Eight years later, Gudino’s name changed to REE SET ONE. With a divorce behind him, various worthless jobs, and friends who won’t speak to him anymore, he still defends music as his greatest passion.
“My mom always tells me that I can do more than rap, and I tell her that I can’t, and I’m not going to quit,” he says.
He already has two solo discs and various collaborations with other local artists. He and his old friend Gigs and Scarz of Marz, among others, recorded a few online Made-in-Reno videos to accompany their prolific musical collaborations.
“What you use in your music is your real life as a Latino, some with illegal relatives who work hard just to support us,” he says.
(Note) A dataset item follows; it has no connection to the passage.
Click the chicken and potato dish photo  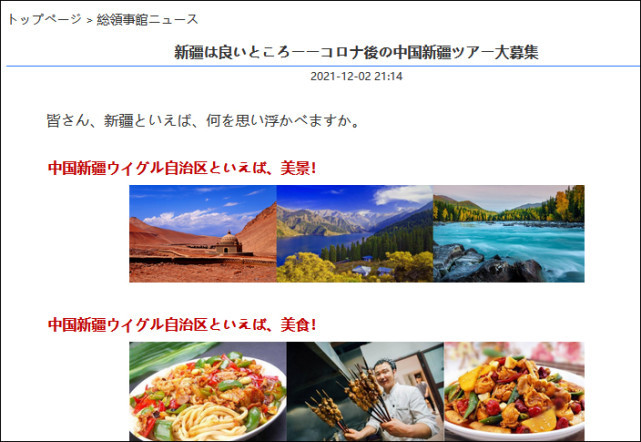point(514,391)
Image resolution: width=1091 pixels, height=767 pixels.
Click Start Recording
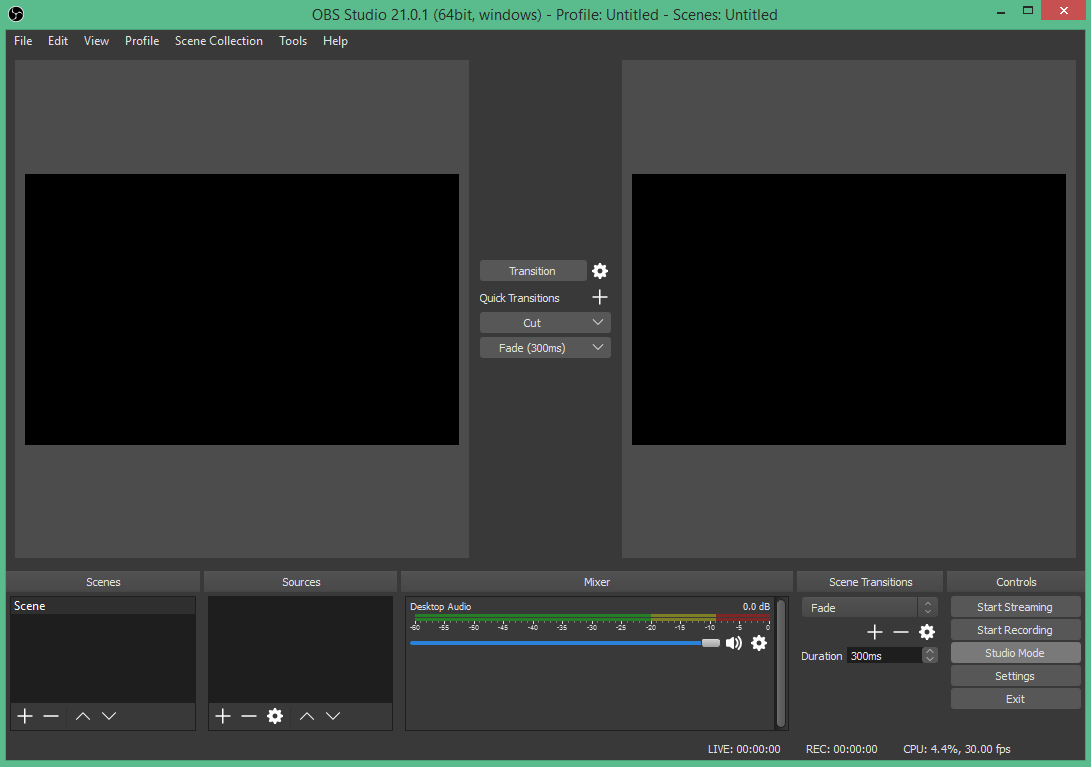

From REE SET ONE’s perspective, the people that listen to his music are young and consider his message a positive one, even though that isn’t always the case.
“Sometimes my life makes the message less positive,” he says. “The important thing is that the message is connected to me.”
A lot of hip-hop is about collaboration. Some artists, like Gudino, write lyrics. Others compose beats, the musical bases, which create a shared dynamic—sometimes the MC looks for the DJ and sometimes the other way around.
That’s how it happened with the producer of REE SET ONE’s new disc. Devwar, a DJ from the United Kingdom, heard his work online and immediately sent him a beat. Gudino liked it, recorded on top of the track, and they agreed to work together.
A year and a half has passed since this partnership began, and the result is On the Daily Vol. 1, an intimate album recorded in Scarz of Marz’s bedroom studio. The final product can already be found on the website resets1.bandcamp.com.